Aitor calle, en la mira de la afición verdinegra

Tras los ultimos resultados, han sido muchos los riversalez que han puesto en duda su continuidad.
¿Se esta siendo injusto con Aitor Calle?

Aitor Calle Hernández (Bilbao, 28 de junio de 1976) es mucho más que el entrenador del Sestao River: es una figura histórica en Las Llanas. Tras ascender al equipo a Primera Federación y consolidarlo en la categoría, Calle regresó esta temporada para liderar un nuevo proyecto con la misión de devolver al club a donde merece estar. Sin embargo, los últimos empates han sembrado dudas entre la afición.

La temporada del Sestao River bajo el mando de Aitor Calle está siendo un ejercicio de contrastes. Hay partidos donde parece un equipo trabajado durante la primera mitad y otro totalmente distinto en el segundo tiempo, en varios ocasiones se han producido desconexiones en momentos clave que nos han hecho dejarnos puntos por el camino, resultados inexplicables, empatar contra el ultimo de la clasificación y luego ganar a rivales directos en su propio campo. A pesar de todo ello, el equipo se manteniene en lo alto de la clasificación. Actualmente está segundo a dos puntos del primero.
Si únicamente nos ceñimos a la clasificación, no parece una mala temporada. Pero una serie de empates, más que victorias, han generado preguntas sobre sus decisiones tácticas, el estilo de juego y el aprovechamiento de la plantilla.

La participación del Sestao River en competición copera no fue la esperada.
En cuartos de final venció al Real Unión por 2-1, pero en semifinales se enfrentaría a la SD Amorebieta y perdería 3-4 en penaltis.

Fue una derrota dolorosa pero se le veía una buena actitud al equipo, era un equipo totalmente nuevo y falto de rodaje.

La temporada 2025/26 en Liga del Sestao River de Aitor Calle se está desarrollando bajo un patrón muy definido: regularidad competitiva, desconexiones puntuales importantes y una elevada acumulación de empates que condicionan la clasificación.

El conjunto verdinegro ha demostrado ser un equipo difícil de derrotar, bien organizado y con una estructura reconocible. Concede poco en defensa e intenta ser contundente arriba.

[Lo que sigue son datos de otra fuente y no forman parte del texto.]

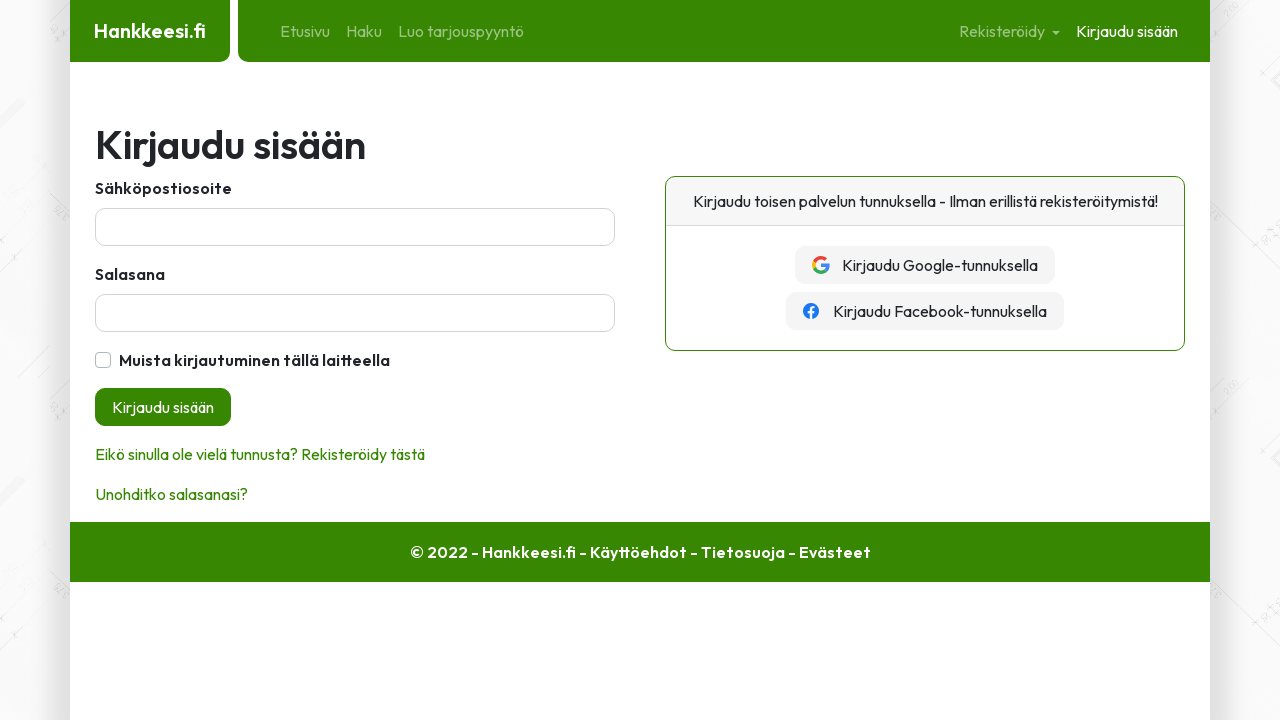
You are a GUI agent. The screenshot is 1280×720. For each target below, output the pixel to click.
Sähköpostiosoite (163, 188)
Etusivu (305, 31)
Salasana (130, 274)
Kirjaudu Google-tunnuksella (925, 265)
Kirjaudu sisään (1127, 31)
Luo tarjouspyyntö (461, 31)
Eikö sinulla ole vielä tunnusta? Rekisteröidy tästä (260, 454)
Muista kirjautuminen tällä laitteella (254, 360)
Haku (364, 31)
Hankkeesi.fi (150, 30)
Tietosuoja (743, 552)
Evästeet (835, 552)
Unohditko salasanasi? (171, 494)
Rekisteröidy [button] (1003, 31)
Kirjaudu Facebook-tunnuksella (925, 311)
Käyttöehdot (638, 552)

Sin embargo, esta solidez no siempre se ha traducido en victorias. El equipo ha dejado escapar puntos en muchos encuentros igualados, especialmente en partidos donde tuvo fases de control, pero no logró reflejarlo en el marcador.

En resumen, la Liga del Sestao River se puede definir como correcta desde los números y exigente desde las sensaciones. El equipo suma con regularidad y compite cada jornada, pero la acumulación de empates y la falta de contundencia en partidos clave explican que una parte de la afición empiece a pedir un paso más.

El análisis final de la temporada del Sestao River de Aitor Calle deja una sensación agridulce. El equipo ha demostrado que puede competir frente a los mejores de la liga, pero tambien que no ha sabido convertir esa competitividad en un rendimiento decisivo.

Ante los equipos situados en la parte alta de la clasificación, el Sestao River ha sumado 9 puntos de 18 posibles, con empates frente a Utebo, Gernika y SD Logroñés, una derrota ante el Tudelano y victorias ante la UD Logroñés y el Real Unión. Un balance que refleja que el equipo no ha sido superado con claridad, pero que también muestra que ha dejado escapar demasiadas oportunidades para ser lider.

Es cierto que varios de estos encuentros se disputaron en un contexto complicado, con bajas importantes, jugadores clave recién recuperados o sin el ritmo competitivo. Sin embargo, cuando se analiza el conjunto de la temporada, la sensación es que estas circunstancias se han convertido en una constante y no en una excepción.

En definitiva, el proyecto de Aitor Calle se sostiene desde la fiabilidad y la competitividad, pero queda cuestionado desde la ambición y la capacidad para cerrar partidos clave. El Sestao no se cae, pero tampoco termina de imponerse. Y en una liga tan igualada, sumar la mitad de los puntos posibles ante los rivales directos puede ser suficiente para competir… pero insuficiente para aspirar a más.